Text excerpt:
Content starts

In Alexandria, where a recent collapse of a residential building left 28
people dead, there are 14,000 rundown tenements, according to the city’s
Governor, Mohammed Atta.
These buildings only represent a small percentage of the apartment blocks
constructed without permits around the nation. They could come tumbling down
upon the heads of their residents at any moment.
Morsi’s Government and allies, apparently trying to deflect criticism from
the opposition, argue that the after-effects of 30 years of Hosni Mubarak's
misrule cannot be erased in just a few months.
Yet with death lurking on the nation’s roads, aboard rickety trains, inside
inefficient public hospitals and within countless ramshackle homes, this
argument becomes increasingly unconvincing.
This rationale would have been tenable had a well-considered plan been made
public about the Government’s priorities and how they would be fulfilled
even if only gradually.
Appalled by the spike in deadly incidents, Egyptian cynics have updated the
famous slogan of the anti-Mubarak revolt from ‘Bread, Freedom and Social
Justice’ to ‘Bread, Freedom and Natural Death’!
Each and every Egyptian is aware of the bitter legacy of corruption and
neglect left behind by the Mubarak regime. We know what the disease is, as
well as its symptoms and causes. But is there a cure-all?
To many Egyptians, there is not much difference between the official
responses to tragic incidents during the Mubarak years and since his
ousting.
Senior officials keep dishing out promises that things will improve. But, as
one catastrophe after the other has conspicuously shown, these promises are
empty.

Content ends

Records from a collection:
Content starts

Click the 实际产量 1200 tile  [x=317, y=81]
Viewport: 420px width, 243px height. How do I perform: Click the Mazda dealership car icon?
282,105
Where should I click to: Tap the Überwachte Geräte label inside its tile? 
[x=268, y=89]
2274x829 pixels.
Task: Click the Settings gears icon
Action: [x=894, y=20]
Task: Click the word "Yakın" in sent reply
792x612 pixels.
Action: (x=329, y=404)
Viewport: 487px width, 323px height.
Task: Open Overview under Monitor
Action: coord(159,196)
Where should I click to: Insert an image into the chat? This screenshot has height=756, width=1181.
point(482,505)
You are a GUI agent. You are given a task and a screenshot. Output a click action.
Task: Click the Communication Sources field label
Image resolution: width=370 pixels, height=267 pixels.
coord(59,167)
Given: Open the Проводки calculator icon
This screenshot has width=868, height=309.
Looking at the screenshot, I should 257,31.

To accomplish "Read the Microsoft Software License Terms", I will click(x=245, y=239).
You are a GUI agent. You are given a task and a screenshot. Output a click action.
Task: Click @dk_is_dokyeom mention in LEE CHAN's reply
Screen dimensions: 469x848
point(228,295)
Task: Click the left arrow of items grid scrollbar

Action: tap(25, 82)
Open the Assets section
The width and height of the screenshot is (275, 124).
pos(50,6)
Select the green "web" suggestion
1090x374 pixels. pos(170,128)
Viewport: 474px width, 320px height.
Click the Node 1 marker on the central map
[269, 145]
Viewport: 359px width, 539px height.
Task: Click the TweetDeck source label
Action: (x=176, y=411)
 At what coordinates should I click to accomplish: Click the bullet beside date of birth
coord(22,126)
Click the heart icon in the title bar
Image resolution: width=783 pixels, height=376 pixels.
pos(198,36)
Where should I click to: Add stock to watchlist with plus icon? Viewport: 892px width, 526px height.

Content ends

Required tasks:
[A] In the text on Egypt, copy the part that opens with the words containing "In Alexandria, where" and closes with "a few months.", substituting "dilapidated apartment blocks" for "rundown tenements".
[B] According to the text on Egypt, what did cynics change the anti-Mubarak revolt slogan to?

Solutions per task:
[A]
In Alexandria, where a recent collapse of a residential building left 28
people dead, there are 14,000 dilapidated apartment blocks, according to the city’s
Governor, Mohammed Atta.
These buildings only represent a small percentage of the apartment blocks
constructed without permits around the nation. They could come tumbling down
upon the heads of their residents at any moment.
Morsi’s Government and allies, apparently trying to deflect criticism from
the opposition, argue that the after-effects of 30 years of Hosni Mubarak's
misrule cannot be erased in just a few months.

[B] ‘Bread, Freedom and Natural Death’